The editor of this episode of PoemTalk was, as always, Steve McLaughlin.



PoemTalk is a co-production of PennSound, the Kelly Writers House, Jacket2 and the Poetry Foundation. If you're interested in more information on the series or want to hear our archives of previous episodes, please visit the PoemTalk blog, and don't forget that you can subscribe to the series through the iTunes music store. Thanks, as always, for listening!


In Memoriam: Adrianne Rich (1929-2012)

Posted 3/28/2012 (link)

It's a very sad day in the world of poetry, as the Los Angeles Times reports that Adrienne Rich has died at the age of 82 from complications of long-term rheumatoid arthritis.

It would be difficult to list all of the accolades that Rich accumulated in the more than sixty years since her debut collection, A Change of World, was chosen by W.H. Auden for the Yale Younger Poets Award in 1950, but they include a Guggenheim Fellowship (1952), the National Institute of Arts and Letters Award (1960), the Poetry Society of America's Shelley Memorial Award (1970), the National Book Award (for Diving into the Wreck, 1974), the Poetry Foundation's Ruth Lilly Poetry Prize (1986), admission to the American Academy of Arts and Sciences (1991), the Lenore Marshall Poetry Prize (1992), the Frost Medal (1992), a Academy of American Poets Fellowship (1992), a MacArthur Fellowship (colloquially known as the "genius grant," 1994), the Wallace Stevens Award (1996), the National Medal of Arts (1997), and the Griffin Poetry Prize Lifetime Recognition Award (2010). Among these, it is perhaps the penultimate honor that is the most important, as Rich refused it, citing the government's hostile policies towards culture. "I could not accept such an award from President Clinton or this White House," she stated, "because the very meaning of art, as I understand it, is incompatible with the cynical politics of this administration . . . The radical disparities of wealth and power in America are widening at a devastating rate. A president cannot meaningfully honor certain token artists while the people at large are so dishonored"

This impassioned gesture serves as one very public and high-profile culmination of the process of radicalization that began in the early 1960s, as Rich, along with the nation at large, underwent tremendous cultural, political and social transformation. These preoccupations — the rights of women, the civil rights movement, stopping the war in Vietnam (and others since), ending poverty, and championing queer identity — were freely espoused in a number of celebrated volumes, including Leaflets, The Will to Change, Diving into the Wreck, A Wild Patience Has Taken Me This Far and An Atlas of the Difficult World, and also in a prodigious body of non-fiction writing, where Rich found a second life as a groundbreaking feminist theorist. These deeply-held beliefs only grew stronger in the new millennium, where Rich faced troubling political times with a strong faith in poetry's remediative powers. Writing in The Guardian in 2006, she evoked Shelley's oft-quoted appraisal of poets as "the unacknowledged legislators of the world," observing "I'm both a poet and one of the 'everybodies' of my country. I live with manipulated fear, ignorance, cultural confusion and social antagonism huddling together on the faultline of an empire." These sentiments were explored masterfully in later volumes such as Fox, The School Among the Ruins, Telephone Ringing in the Labyrinth and her latest collection, Tonight No Poetry Will Serve, and while Rich is often hailed as an exemplary feminist poet, or queer poet, or political poet, perhaps now we can all agree that we've lost an extraordinary (but otherwise adjective-less) poet.

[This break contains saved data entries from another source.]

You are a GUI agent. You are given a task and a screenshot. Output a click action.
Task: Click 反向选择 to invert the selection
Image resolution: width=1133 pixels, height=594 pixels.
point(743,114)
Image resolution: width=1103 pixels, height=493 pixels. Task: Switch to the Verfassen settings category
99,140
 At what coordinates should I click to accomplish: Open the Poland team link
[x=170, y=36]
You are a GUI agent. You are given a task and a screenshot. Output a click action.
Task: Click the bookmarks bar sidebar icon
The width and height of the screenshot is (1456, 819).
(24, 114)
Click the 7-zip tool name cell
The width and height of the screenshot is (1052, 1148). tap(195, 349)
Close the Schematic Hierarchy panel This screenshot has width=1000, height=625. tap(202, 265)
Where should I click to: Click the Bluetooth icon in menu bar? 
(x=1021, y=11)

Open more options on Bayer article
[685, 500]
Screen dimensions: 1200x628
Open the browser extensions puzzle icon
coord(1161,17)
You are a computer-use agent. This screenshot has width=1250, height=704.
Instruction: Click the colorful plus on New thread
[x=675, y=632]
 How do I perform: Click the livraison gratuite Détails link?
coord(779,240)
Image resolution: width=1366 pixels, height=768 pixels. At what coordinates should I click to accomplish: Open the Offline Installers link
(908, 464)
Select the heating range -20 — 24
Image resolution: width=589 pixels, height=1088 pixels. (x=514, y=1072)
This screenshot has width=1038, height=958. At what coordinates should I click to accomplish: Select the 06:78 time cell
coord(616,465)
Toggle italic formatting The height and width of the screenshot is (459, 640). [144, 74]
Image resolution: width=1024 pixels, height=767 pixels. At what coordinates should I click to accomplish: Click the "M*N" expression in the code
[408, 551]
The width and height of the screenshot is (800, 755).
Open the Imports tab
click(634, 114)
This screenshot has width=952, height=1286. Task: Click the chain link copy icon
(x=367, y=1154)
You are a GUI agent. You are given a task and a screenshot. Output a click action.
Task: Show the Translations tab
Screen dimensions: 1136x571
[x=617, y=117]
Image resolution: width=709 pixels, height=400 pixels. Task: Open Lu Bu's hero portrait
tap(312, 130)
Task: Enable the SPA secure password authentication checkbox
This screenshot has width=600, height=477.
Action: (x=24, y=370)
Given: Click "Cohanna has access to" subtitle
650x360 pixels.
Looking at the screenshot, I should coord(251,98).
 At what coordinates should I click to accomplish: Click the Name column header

You can listen to a variety of recordings spanning four decades on PennSound's Adrienne Rich author page, which is anchored by audio from the poet's 2005 visit to UPenn as a Kelly Writers House Fellow. In addition to the segmented tracks from her reading and morning conversation with Al Filreis, you'll also find a 2000 reading from SUNY-Buffalo, a 1985 set from Cornell University and an unidentified recording from 1974. Rich was also the subject of the second episode of the PoemTalk Podcast series, as well as PennSound Podcast #11.